Description of the task
Rewrite all of the items below, changing every instance of "screenshot" to "screen capture" and leaving the rest untouched.

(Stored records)

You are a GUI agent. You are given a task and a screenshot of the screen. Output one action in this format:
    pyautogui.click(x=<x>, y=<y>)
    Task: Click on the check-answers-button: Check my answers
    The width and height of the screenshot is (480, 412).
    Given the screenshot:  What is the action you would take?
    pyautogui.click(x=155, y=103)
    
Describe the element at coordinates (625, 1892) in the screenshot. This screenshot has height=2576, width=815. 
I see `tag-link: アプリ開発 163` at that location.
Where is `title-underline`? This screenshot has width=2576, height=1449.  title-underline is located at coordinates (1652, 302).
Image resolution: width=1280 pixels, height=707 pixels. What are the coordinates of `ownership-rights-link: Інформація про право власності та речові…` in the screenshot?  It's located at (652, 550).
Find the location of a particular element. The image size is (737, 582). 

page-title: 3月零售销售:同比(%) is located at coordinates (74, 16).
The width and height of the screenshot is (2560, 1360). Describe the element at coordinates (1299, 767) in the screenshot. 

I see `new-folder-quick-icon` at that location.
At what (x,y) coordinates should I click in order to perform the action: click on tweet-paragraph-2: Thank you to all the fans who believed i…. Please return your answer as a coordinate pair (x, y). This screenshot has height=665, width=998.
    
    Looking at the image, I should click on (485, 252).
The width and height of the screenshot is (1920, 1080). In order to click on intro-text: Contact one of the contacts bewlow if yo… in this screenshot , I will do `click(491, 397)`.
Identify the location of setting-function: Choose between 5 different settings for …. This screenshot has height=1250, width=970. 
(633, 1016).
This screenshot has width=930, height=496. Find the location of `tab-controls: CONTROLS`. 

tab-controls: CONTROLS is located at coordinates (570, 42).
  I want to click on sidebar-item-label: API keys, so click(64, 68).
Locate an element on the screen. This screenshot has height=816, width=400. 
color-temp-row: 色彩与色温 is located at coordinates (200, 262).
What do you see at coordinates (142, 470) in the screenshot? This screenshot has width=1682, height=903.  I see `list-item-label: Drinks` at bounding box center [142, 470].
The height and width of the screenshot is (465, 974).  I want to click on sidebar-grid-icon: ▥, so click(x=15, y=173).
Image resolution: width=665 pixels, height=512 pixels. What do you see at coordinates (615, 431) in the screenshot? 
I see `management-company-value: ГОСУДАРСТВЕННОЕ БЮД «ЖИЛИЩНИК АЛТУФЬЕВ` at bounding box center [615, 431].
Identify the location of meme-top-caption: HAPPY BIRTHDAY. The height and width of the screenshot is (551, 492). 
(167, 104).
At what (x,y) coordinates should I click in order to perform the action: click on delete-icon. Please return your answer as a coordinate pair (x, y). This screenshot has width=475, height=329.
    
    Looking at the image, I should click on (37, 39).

Written response
You are a GUI agent. You are given a task and a screen capture of the screen. Output one action in this format:
    pyautogui.click(x=<x>, y=<y>)
    Task: Click on the check-answers-button: Check my answers
    The width and height of the screen capture is (480, 412).
    Given the screen capture:  What is the action you would take?
    pyautogui.click(x=155, y=103)
    
Describe the element at coordinates (625, 1892) in the screen capture. This screen capture has height=2576, width=815. 
I see `tag-link: アプリ開発 163` at that location.
Where is `title-underline`? This screen capture has width=2576, height=1449.  title-underline is located at coordinates (1652, 302).
Image resolution: width=1280 pixels, height=707 pixels. What are the coordinates of `ownership-rights-link: Інформація про право власності та речові…` in the screen capture?  It's located at (652, 550).
Find the location of a particular element. The image size is (737, 582). 

page-title: 3月零售销售:同比(%) is located at coordinates (74, 16).
The width and height of the screen capture is (2560, 1360). Describe the element at coordinates (1299, 767) in the screen capture. 

I see `new-folder-quick-icon` at that location.
At what (x,y) coordinates should I click in order to perform the action: click on tweet-paragraph-2: Thank you to all the fans who believed i…. Please return your answer as a coordinate pair (x, y). This screen capture has height=665, width=998.
    
    Looking at the image, I should click on (485, 252).
The width and height of the screen capture is (1920, 1080). In order to click on intro-text: Contact one of the contacts bewlow if yo… in this screen capture , I will do `click(491, 397)`.
Identify the location of setting-function: Choose between 5 different settings for …. This screen capture has height=1250, width=970. 
(633, 1016).
This screen capture has width=930, height=496. Find the location of `tab-controls: CONTROLS`. 

tab-controls: CONTROLS is located at coordinates (570, 42).
  I want to click on sidebar-item-label: API keys, so click(64, 68).
Locate an element on the screen. This screen capture has height=816, width=400. 
color-temp-row: 色彩与色温 is located at coordinates (200, 262).
What do you see at coordinates (142, 470) in the screen capture? This screen capture has width=1682, height=903.  I see `list-item-label: Drinks` at bounding box center [142, 470].
The height and width of the screen capture is (465, 974).  I want to click on sidebar-grid-icon: ▥, so click(x=15, y=173).
Image resolution: width=665 pixels, height=512 pixels. What do you see at coordinates (615, 431) in the screen capture? 
I see `management-company-value: ГОСУДАРСТВЕННОЕ БЮД «ЖИЛИЩНИК АЛТУФЬЕВ` at bounding box center [615, 431].
Identify the location of meme-top-caption: HAPPY BIRTHDAY. The height and width of the screen capture is (551, 492). 
(167, 104).
At what (x,y) coordinates should I click in order to perform the action: click on delete-icon. Please return your answer as a coordinate pair (x, y). This screen capture has width=475, height=329.
    
    Looking at the image, I should click on (37, 39).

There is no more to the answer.